The pow function has a specialized overload to deal with powers of units.

//The proper way.
auto area   = pow<2>(10_metre);         //Calculates the square.
auto length = pow<1,3>(area * 20_metre) //Calculates the cubic root.

//The following does not work because benri can only handle integer powers at
//compile time.
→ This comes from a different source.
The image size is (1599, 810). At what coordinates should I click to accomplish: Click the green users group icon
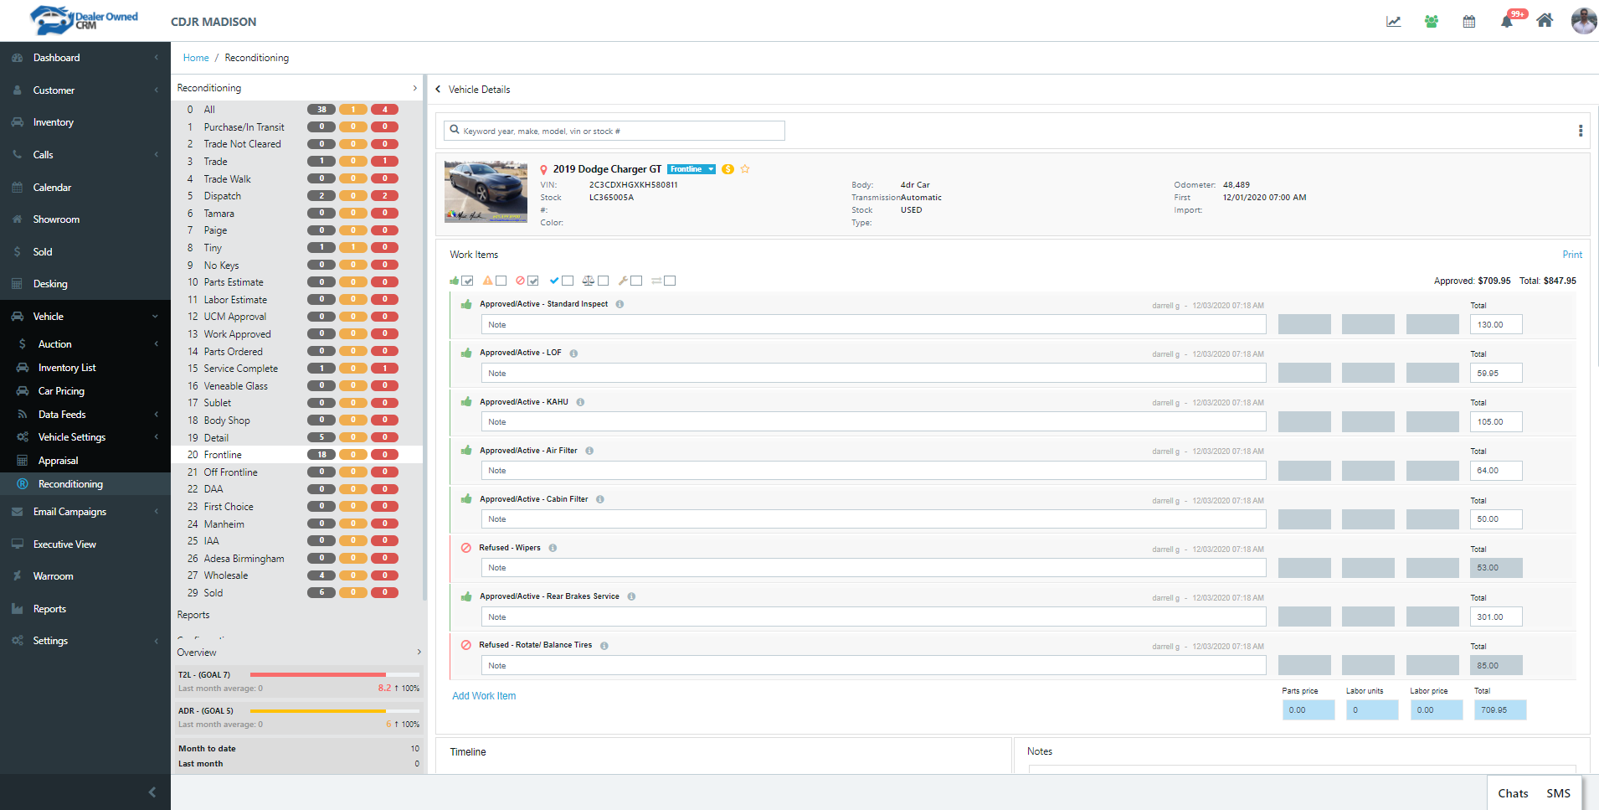(1431, 22)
The given powers however are set at runtime (and not integer...)
auto area   = pow(10_metre, 2.0);           //Calculates the square.
auto length = pow(area * 20_metre, 1.0/3.0) //Calculates the cubic root.

The log function is overloaded as well.

auto length    = 10_metre;
//The log of a unit does not make sense.
auto logarithm = log10(length);

//The proper way.
auto logarithm = log10(length / metre);

//The shortcut.
auto logarithm = log10<decltype(metre)>(length);

Moreover, benri provides a range of helper functions for powers.

auto area    = square(10_metre);  //(10m)^2
auto volume  = cubic(10_metre);   //(10m)^3
auto special = quartic(10_metre); //(10m)^4

In addition to the SI units, the following headers are provides, which put their units in a sub-namespace of the same name.

//Astronomical units -- si::astronomic
#include <benri/si/astronomic.h>
//CGS system units based on SI units -- si::cgs
#include <benri/si/cgs.h>
//Computer Science units -- si::data
#include <benri/si/data.h>
//Imperial units based on SI units -- si::imperial
#include <benri/si/imperial.h>
//Temperature scale units (includes imperial temperature) -- si::temperature
#include <benri/si/temperature.h>
//Includes all of the above
#include <benri/si/everything.h>

Last but not least, benri provides a range of constants for calculation.

auto energy = constant::planck_constant *
              constant::speed_of_light / 10e-9_metre; //Energy in Joule.
auto force  = constant::gravitational_constant *
              60_kilogram *
              80_kilogram / square(1_metre); //Force in Newton.

Furthermore, constants provide an overload for symbolic calculations, which is handy for intermediate calculations.

auto energy  = constant::planck_constant *
               symbol::speed_of_light / 10e-9_metre; //Energy in c×Joule.
auto impulse = energy * symbol::speed_of_light; //Impulse in Newton second

This was the TL;DR. Have fun with benri!

The benri library tries to help writing correct and efficient c++ programmes using the following principles:

• Be correct.
• Be explicit.
• Be sane.
• Be as efficient as possible.

In the following, these principles are explained in detail.

benri aims to help you write correct c++ programs on the first try. It especially wants to protect you from stupid semantic errors. If your program compiles, it should be correct. An infamous example of this kind of error is the Mars Climate Orbiter. The probe crashed into Mars because one of its sensors was giving data in pound-force seconds instead of newton seconds. However, this discrepancy was not checked for, leading to faulty steering commands and finally to the destruction of the probe.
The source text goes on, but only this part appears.